§ **Extract to read**
-- begin --

And about the Drag'n'derp - it's literally that simple to copy ROMs and save data to and from the cart. I have used it with Mac OSX, Ubuntu, and Windows and had no problem dragging files on the cart I want to back up into folders on my PC, then dragging ROMs and saves from the PC onto the cart window. It's literally that easy. No drivers, no worrying. You pay for utter convenience with this cartridge, and the peace of mind knowing it will work reliably and never lose a save.


----------



## wyndcrosser (Feb 10, 2014)

This one works for me.

http://store.kitsch-bent.com/product/usb-64m-smart-card

With this menu

http://thegaminguniverse.org/ninjagaiden4/mottzilla/smartcard.html and patched using any of the patches shown below in this web site.

It's cheap and it works well.


----------



## Rockman GFF (Feb 10, 2014)

http://www.smartboycart.com/

This one works nicely. It's Single Boot based, so it can work nicely if you wanted Super Game Boy borders going. To order for around $50, you can use Paypal on the top side bar. You can also put in a note for your order if you want a Clear Blue or Clear Pink Cartridge.

The Software and Drivers also work perfect on newer versions of Windows. They are signed and 64-Bit OS compatible.

*Update:* It also works with RTC because of the Lithium Battery inside that you can change for saves and RTC. I can confirm this with my Pokemon Crystal working with my actual time I set it to when I burnt my game on in 2010ish.

-- end --

§ **Job 1**
Duplicate the passage of the forum discussion on ROM cartridges from "And about the" up to and including "wyndcrosser (Feb 10, 2014)".
§ **Job 2**
Pick up the forum discussion on ROM cartridges after its last sentence and continue it.

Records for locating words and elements

-- begin --

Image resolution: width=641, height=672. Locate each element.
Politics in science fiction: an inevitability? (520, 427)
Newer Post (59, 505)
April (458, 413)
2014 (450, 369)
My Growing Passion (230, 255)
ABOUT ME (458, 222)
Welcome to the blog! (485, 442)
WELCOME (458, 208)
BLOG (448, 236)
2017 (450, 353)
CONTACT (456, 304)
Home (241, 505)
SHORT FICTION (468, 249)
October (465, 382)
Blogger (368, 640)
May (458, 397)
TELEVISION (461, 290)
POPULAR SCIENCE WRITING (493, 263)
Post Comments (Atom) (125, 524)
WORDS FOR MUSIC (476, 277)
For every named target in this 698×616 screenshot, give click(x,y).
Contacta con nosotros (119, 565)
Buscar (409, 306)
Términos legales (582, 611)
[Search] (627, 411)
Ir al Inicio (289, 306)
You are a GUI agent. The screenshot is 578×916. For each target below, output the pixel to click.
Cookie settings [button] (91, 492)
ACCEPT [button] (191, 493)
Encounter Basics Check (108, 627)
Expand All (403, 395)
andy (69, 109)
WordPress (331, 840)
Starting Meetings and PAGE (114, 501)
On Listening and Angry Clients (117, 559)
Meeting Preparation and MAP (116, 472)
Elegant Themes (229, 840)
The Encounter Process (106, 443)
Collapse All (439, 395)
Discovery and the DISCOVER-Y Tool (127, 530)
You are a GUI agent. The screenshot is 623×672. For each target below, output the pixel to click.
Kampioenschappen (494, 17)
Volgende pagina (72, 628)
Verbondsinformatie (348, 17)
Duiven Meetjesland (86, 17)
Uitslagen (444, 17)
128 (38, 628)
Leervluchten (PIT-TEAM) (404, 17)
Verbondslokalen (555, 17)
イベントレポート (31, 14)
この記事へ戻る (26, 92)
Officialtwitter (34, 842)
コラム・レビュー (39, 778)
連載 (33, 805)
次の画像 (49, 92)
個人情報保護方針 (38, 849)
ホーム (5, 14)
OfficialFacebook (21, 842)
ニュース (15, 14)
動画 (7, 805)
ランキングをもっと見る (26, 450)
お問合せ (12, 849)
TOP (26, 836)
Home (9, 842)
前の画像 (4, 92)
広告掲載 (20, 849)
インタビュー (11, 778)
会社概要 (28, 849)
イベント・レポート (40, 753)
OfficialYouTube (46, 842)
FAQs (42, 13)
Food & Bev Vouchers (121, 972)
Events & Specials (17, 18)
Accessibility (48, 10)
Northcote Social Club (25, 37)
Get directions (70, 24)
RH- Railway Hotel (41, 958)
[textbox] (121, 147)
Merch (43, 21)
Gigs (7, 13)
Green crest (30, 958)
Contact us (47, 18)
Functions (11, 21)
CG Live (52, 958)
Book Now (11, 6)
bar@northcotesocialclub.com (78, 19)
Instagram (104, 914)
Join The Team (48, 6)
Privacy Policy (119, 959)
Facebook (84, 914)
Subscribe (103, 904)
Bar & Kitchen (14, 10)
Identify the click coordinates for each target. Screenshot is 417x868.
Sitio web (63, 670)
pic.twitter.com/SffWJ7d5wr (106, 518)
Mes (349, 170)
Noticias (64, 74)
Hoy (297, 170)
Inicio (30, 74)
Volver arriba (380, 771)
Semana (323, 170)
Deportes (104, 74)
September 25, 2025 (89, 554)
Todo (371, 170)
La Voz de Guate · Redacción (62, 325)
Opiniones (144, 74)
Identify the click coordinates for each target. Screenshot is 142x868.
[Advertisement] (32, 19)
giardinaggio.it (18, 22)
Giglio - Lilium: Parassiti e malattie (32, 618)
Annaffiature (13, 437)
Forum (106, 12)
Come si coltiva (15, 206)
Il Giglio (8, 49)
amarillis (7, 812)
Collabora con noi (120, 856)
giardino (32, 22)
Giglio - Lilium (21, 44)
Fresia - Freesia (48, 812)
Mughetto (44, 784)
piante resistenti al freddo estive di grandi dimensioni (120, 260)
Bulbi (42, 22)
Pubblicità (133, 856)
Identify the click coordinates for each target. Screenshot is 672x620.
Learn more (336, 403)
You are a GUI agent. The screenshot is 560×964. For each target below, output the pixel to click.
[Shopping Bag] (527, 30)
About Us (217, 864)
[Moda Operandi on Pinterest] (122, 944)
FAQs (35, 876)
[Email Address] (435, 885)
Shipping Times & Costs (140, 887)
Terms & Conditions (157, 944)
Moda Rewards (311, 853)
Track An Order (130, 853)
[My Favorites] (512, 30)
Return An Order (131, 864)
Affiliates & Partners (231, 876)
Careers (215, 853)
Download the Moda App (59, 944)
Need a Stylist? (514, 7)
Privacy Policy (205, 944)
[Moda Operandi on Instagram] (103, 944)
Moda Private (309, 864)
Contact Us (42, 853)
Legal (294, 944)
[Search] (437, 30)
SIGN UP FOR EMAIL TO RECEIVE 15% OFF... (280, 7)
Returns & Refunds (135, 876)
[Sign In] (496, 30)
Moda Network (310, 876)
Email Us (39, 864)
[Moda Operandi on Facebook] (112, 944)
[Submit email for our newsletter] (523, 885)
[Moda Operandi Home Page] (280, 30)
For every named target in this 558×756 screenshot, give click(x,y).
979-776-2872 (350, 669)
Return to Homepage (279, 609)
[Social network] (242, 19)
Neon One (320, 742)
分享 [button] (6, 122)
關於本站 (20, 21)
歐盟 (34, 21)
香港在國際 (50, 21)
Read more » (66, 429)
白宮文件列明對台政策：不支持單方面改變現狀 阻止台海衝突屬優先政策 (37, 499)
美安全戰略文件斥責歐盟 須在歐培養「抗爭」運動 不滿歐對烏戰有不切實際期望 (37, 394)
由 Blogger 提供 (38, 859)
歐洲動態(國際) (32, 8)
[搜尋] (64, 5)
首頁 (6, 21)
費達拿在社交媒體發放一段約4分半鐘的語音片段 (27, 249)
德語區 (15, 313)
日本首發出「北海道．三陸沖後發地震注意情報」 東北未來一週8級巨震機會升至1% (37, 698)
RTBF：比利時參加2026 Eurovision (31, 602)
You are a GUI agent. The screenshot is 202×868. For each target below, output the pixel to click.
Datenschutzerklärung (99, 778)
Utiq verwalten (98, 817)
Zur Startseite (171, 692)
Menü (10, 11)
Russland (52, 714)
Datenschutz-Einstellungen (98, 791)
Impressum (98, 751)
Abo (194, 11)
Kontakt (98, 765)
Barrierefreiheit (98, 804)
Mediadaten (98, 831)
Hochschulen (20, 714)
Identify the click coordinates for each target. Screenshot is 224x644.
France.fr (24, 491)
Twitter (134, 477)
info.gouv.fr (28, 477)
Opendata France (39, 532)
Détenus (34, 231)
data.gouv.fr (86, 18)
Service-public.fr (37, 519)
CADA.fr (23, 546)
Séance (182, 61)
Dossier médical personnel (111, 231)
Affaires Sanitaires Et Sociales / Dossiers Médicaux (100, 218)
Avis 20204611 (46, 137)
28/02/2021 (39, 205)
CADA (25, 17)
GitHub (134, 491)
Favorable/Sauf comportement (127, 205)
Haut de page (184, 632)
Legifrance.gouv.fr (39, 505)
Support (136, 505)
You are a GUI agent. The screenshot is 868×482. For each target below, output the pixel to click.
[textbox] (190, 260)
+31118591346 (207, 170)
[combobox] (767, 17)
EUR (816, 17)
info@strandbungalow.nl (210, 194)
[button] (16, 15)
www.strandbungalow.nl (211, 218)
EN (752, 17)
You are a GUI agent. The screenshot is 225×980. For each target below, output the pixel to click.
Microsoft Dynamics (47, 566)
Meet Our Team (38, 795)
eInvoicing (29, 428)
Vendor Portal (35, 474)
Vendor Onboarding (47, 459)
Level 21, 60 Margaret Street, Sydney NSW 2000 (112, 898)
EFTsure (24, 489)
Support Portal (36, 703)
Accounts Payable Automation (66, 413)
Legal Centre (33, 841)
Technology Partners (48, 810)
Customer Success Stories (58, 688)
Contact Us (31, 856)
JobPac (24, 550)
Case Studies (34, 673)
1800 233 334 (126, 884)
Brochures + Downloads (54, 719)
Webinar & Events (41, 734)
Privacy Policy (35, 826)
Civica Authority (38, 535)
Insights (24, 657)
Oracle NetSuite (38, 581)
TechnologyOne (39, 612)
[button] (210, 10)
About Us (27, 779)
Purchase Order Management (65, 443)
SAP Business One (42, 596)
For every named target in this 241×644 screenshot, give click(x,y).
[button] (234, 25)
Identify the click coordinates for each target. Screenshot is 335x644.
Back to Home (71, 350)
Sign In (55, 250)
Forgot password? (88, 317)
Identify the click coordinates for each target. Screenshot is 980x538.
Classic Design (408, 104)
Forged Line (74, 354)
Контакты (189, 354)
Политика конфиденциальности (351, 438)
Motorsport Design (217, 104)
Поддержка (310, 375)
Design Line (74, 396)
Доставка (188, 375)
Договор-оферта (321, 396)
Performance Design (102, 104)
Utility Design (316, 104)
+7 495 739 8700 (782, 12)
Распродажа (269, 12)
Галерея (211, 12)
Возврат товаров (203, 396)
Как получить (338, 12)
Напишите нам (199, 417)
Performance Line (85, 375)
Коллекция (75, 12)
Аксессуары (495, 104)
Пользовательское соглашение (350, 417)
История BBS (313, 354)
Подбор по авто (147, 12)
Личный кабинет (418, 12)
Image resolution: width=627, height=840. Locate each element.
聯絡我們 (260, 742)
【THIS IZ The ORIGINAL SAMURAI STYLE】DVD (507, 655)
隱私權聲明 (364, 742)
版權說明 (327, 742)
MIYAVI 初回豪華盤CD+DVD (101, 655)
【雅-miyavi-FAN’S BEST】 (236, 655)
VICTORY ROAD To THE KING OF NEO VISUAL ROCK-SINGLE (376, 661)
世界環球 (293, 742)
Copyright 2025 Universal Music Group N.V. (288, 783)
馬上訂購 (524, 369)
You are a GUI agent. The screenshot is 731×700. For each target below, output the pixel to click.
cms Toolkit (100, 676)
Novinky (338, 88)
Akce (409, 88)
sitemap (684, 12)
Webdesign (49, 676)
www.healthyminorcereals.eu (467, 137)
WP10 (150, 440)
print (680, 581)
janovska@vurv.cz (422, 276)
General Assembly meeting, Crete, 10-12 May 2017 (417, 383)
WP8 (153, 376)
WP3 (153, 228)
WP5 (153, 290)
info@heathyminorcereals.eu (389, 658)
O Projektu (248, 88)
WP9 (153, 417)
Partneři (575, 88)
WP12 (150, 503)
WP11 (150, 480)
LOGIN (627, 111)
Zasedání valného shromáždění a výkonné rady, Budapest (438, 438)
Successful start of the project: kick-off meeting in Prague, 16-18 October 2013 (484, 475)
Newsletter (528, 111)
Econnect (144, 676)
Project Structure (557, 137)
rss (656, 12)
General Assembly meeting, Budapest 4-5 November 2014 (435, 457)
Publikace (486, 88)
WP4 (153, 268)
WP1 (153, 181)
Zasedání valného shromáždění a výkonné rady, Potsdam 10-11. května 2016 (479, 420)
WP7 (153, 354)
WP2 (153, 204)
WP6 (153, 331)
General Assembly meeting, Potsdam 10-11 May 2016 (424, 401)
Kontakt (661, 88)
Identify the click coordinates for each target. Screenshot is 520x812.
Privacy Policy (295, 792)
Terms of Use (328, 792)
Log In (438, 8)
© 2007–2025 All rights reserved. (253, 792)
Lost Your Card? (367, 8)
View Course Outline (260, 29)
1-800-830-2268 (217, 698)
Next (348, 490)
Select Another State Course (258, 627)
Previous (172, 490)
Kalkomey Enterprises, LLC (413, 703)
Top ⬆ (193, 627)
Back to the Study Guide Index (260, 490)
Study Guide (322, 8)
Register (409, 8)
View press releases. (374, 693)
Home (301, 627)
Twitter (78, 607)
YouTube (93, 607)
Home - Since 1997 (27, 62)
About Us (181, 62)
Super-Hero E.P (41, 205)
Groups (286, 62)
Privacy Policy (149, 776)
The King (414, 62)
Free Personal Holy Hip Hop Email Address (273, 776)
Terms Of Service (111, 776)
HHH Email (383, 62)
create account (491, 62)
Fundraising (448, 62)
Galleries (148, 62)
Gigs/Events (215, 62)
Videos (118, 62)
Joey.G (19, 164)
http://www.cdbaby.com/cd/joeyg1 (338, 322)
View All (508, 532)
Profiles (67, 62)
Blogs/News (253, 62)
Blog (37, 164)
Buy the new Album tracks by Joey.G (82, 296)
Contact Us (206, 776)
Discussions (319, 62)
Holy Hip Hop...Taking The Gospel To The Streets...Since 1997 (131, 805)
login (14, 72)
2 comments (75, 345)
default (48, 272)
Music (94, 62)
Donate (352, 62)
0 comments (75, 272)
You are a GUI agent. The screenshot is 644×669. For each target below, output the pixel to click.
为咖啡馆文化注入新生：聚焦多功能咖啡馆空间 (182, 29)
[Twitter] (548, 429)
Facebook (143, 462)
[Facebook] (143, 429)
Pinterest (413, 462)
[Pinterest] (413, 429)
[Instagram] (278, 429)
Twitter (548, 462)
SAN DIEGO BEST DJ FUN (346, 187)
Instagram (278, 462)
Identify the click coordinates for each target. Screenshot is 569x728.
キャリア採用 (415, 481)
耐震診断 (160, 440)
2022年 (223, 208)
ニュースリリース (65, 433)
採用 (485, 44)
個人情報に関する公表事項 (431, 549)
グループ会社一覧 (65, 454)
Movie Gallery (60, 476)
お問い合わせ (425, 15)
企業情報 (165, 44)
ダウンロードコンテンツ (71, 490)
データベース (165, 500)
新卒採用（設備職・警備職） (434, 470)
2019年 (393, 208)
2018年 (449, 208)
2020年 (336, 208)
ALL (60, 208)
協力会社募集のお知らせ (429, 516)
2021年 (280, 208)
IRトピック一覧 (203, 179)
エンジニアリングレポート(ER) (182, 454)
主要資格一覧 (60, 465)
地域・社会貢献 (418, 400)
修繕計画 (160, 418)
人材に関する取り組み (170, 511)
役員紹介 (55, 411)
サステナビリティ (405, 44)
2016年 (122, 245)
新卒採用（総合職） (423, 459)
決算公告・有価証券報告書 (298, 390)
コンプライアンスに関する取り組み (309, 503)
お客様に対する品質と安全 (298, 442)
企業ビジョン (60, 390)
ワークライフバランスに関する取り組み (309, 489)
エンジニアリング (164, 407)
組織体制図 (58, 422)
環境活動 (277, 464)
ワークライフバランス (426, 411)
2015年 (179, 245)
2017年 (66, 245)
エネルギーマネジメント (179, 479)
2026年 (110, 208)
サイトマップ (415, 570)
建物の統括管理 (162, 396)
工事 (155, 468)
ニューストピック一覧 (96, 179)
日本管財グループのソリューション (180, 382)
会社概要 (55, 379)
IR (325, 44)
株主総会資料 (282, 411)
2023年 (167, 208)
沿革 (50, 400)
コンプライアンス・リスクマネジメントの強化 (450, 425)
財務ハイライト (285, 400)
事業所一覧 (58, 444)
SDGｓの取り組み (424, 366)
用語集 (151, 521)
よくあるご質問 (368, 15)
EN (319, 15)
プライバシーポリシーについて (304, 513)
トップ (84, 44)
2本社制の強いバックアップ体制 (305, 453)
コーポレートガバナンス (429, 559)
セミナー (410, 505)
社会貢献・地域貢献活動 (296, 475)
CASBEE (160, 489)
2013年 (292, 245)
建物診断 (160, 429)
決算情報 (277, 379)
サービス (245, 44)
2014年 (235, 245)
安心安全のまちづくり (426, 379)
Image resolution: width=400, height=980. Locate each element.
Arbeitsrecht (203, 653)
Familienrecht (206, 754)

-- end --

§ **Exercise result 1**
And about the Drag'n'derp - it's literally that simple to copy ROMs and save data to and from the cart. I have used it with Mac OSX, Ubuntu, and Windows and had no problem dragging files on the cart I want to back up into folders on my PC, then dragging ROMs and saves from the PC onto the cart window. It's literally that easy. No drivers, no worrying. You pay for utter convenience with this cartridge, and the peace of mind knowing it will work reliably and never lose a save.


----------



## wyndcrosser (Feb 10, 2014)

§ **Exercise result 2**
----------



## Drenn (Feb 10, 2014)

LoggerMan said:


> My only real goal is to be able to play all of my childhood games in one cart, which I thought the DStwo would do (on the DSi XL the pixels are about the same size as the original Gameboy, but it won't emulate some games properly or at all). I don't suppose you know where I could find compatibility chart for the derp card? I'm guessing it's not very compatible at all, but I dig the simplicity of it appearing just as a thumb drive to a Mac/PC.


Hi. Which games are you referring to, that don't emulate properly?

The ems 64m is nice, compatibility is all-around good, and there are fixes for the problematic games. Capacity is limited if you want a lot of gbc games, but you can fit many small games.
I can't vouch for that everdrive gb, of course, but it looks nice. Might be more expensive, though.


----------



## frown (Feb 10, 2014)

wyndcrosser said:


> This one works for me.
> 
> http://store.kitsch-bent.com/product/usb-64m-smart-card
> 
> ...


 
Savefile management? Awesome.  
Thanks for pointing out this replacement menu. 
I have one of these, but I didn't know about this.


----------



## LoggerMan (Feb 11, 2014)

Drenn said:


> Hi. Which games are you referring to, that don't emulate properly?


 

For Gameboy the biggest one for me was Road Rash, the Oceanic version. It starts the menus but you can't play the game itself. And the GBA emulator I noticed in Mario and Luigi that the text doesn't show up properly and some sounds don't play properly (this discussion isn't about GBA though). I thought the DSi XL and DSTwo would be perfect, but it looks like if you want perfection then you need to use the real hardware.


----------



## IxthusTiger (Feb 11, 2014)

LoggerMan said:


> I thought the DSi XL and DSTwo would be perfect, but it looks like if you want perfection then you need to use the real hardware.


 
How long ago did you test the DSTWO emulator? There has been a fairly recent update that supposedly improves compatibility.


----------



## Drenn (Feb 11, 2014)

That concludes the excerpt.